If I add the interface as a parameter to my controller constructor I can then use DI and IoC to inject the concrete class into the controller. But when unit testing I can create a fake or mock version of my IMessageService and do assertions on that.

The reason I ask is that I've seen other examples of people generating interfaces for SmtpClient and then mocking that. Is there really any need to go that far or am I not understanding this stuff?

+1  A: 

The aproach you describe has worked well for me in the past. I worked on a project that interfaced with the MS Dynamics CRM web service API. I wanted to unit test my code but i had no desire to unit test the web service. I followed the exact process you describe but with the web service mocked rather than the mail delivery. It worked very well.

Ben Robinson
+2  A: 

You'd still need to test your class that invokes the mailer. I suggest that you might want to do a little of both. I typically create an IMailClient interface and a wrapper around SmtpClient that implements the interface. Use (and inject) the interface in a proxy class that knows how to construct the message and send it (it might have several factory-type methods that can construct multiple different types of messages). The shim around the SmtpClient really should be just that, thus there's little need for unit testing it. You can mock your shim when testing the proxy class and mock your proxy class when testing your controllers.

tvanfosson
I agree, and it will probably come in handy as soon as you need that IMailClientAsync t that you can swap in.
Hal
+1  A: 

You are on the right track, that's the approach you should be using. Probably the examples you are referring to, is people going at it the hard/wrong way ... or are examples on how you can deal with a large legacy code base.

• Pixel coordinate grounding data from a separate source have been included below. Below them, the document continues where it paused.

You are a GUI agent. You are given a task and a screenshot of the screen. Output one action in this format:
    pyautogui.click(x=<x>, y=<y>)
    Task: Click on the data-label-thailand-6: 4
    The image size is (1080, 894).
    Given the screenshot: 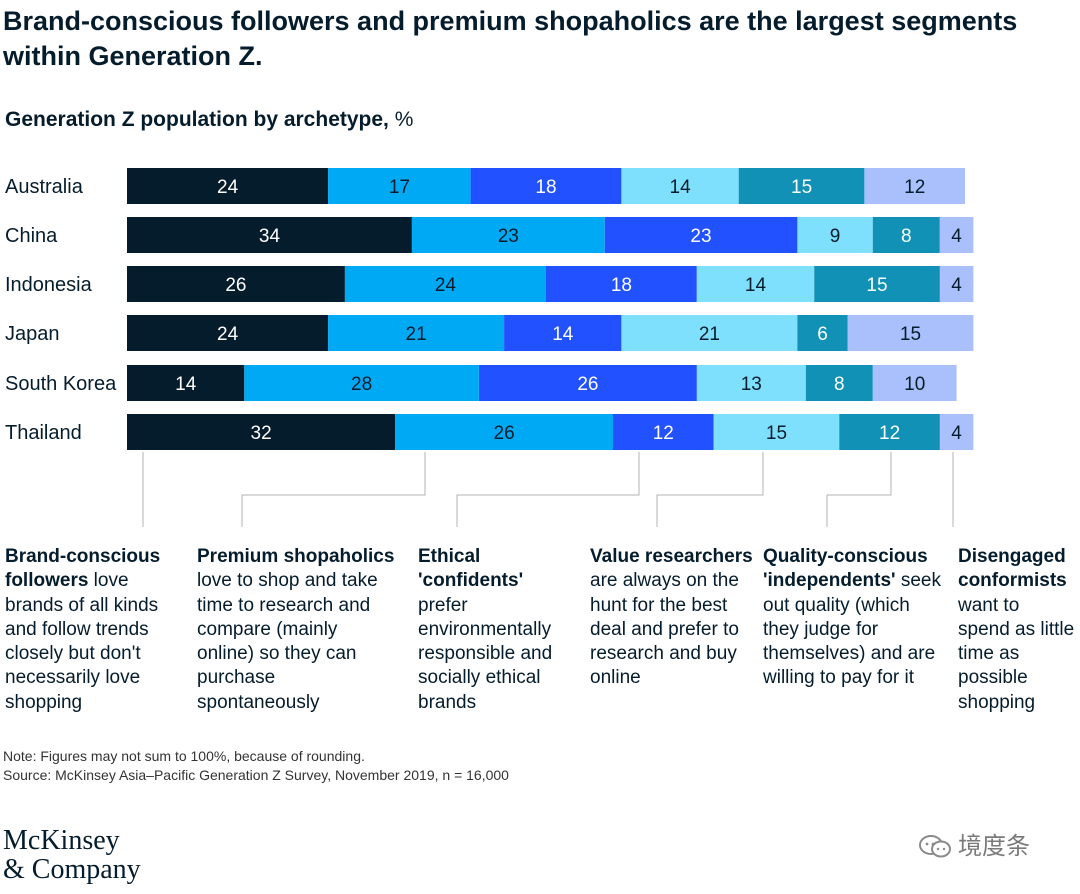 What is the action you would take?
    pyautogui.click(x=956, y=434)
    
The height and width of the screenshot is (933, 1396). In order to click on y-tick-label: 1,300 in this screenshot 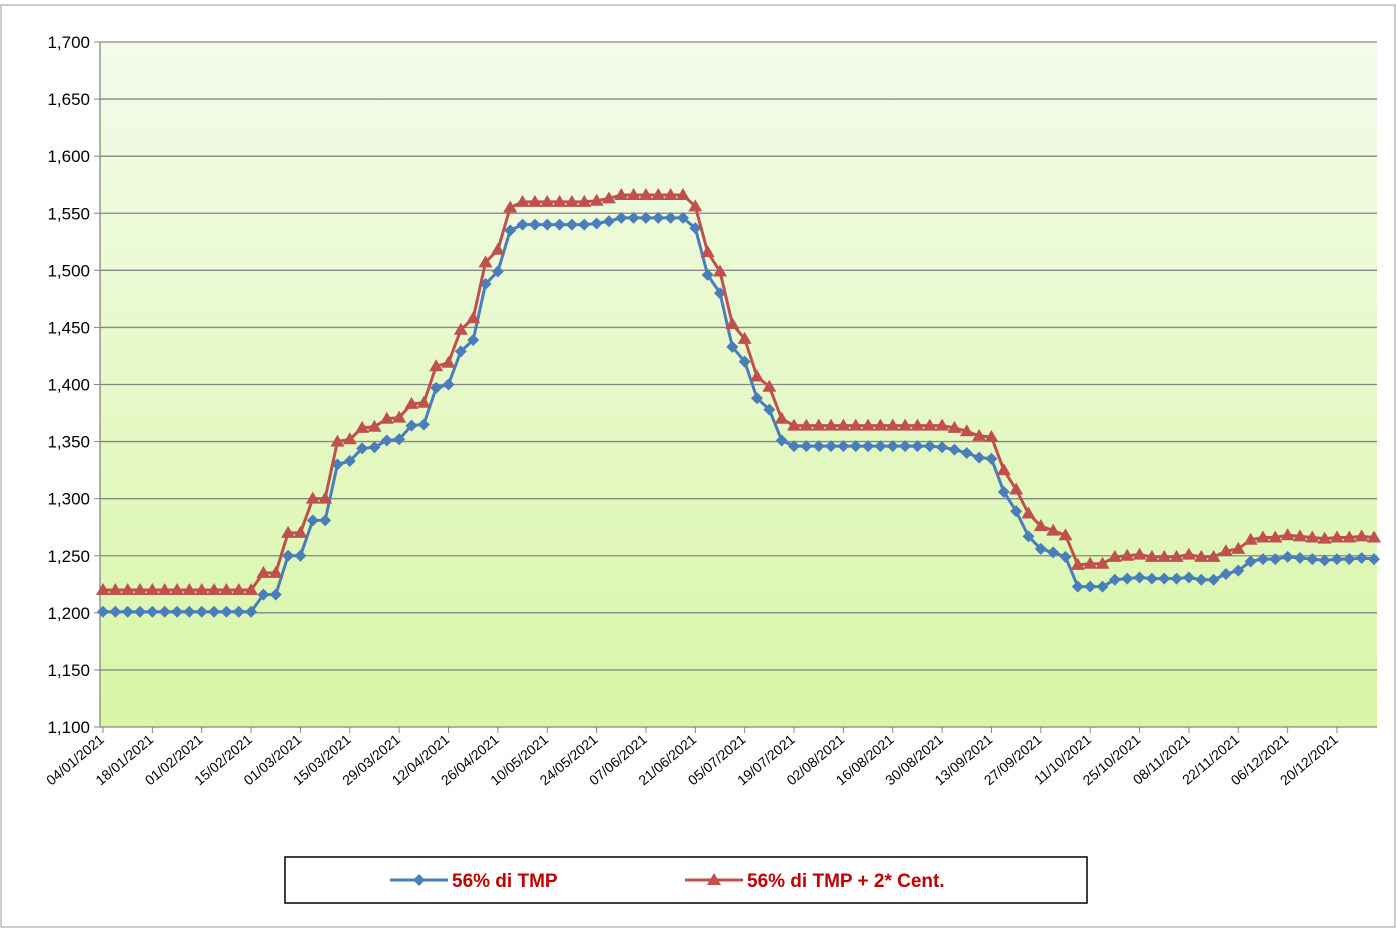, I will do `click(68, 500)`.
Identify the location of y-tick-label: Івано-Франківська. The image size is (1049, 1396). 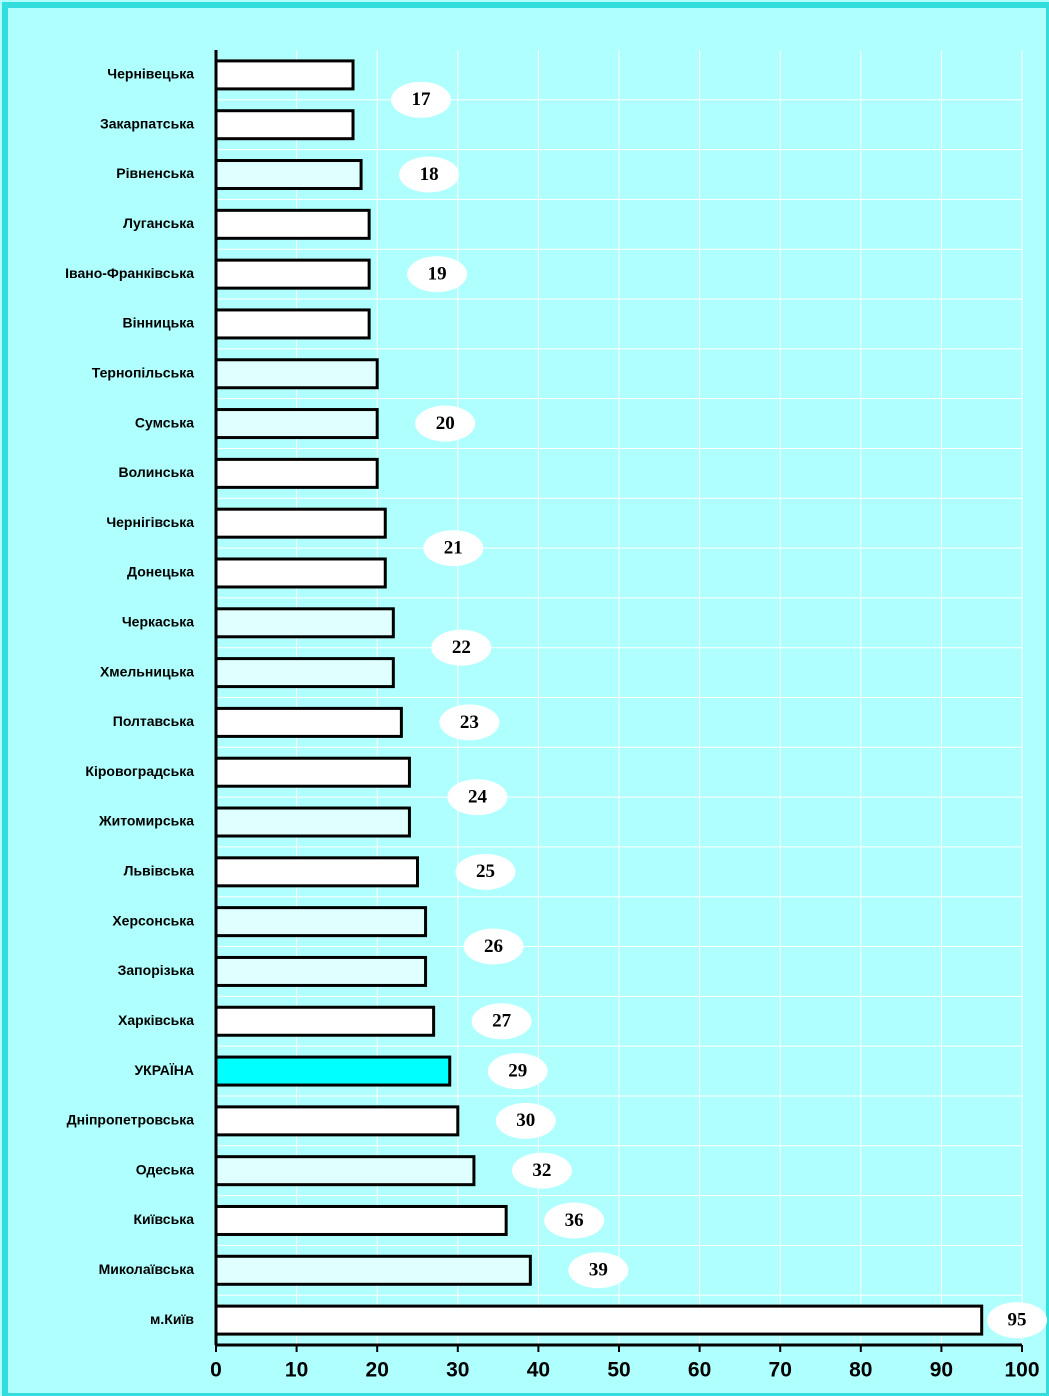
(130, 273).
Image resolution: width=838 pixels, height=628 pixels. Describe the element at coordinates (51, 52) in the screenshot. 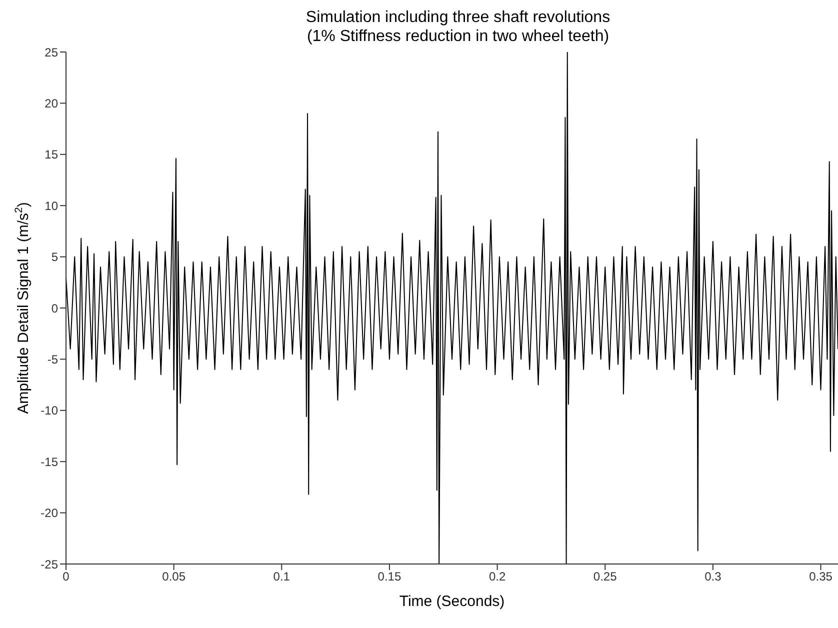

I see `y-tick-label: 25` at that location.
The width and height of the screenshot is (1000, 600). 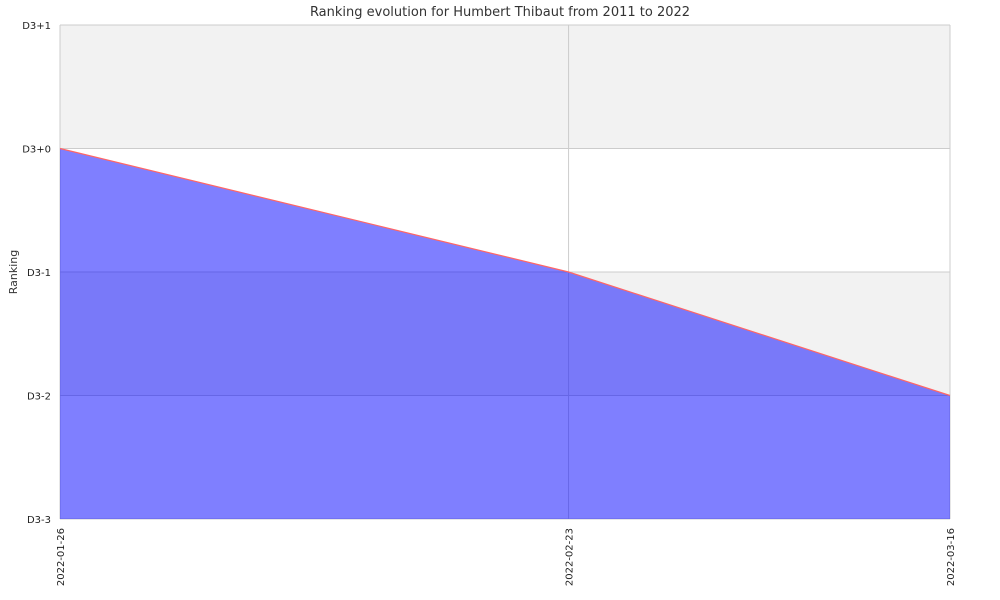 What do you see at coordinates (62, 557) in the screenshot?
I see `x-tick-label: 2022-01-26` at bounding box center [62, 557].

Injecting the mechanism to deliver the message is flexible, and its easily reuse in other scenarios. One such scenario is diagnostics, if you have a dev server you probably don't want it to be hitting mails all the time, by switching the injected class you can have it output to a file or just simple Debug.Write.

ps. you're still recommended to test your SmptDeliver class, but that'd be a focused integration test that you can do on that class independently of the rest of the code.

eglasius
+1  A: 

I think your on the right track. Don't worry about smtp servers or anything else. Just unit test what you need. Let the tests tell you what you need. When you get to the testing of the actual Send(emailAddress, message), then you can worry about how you will actually send the message to the admin.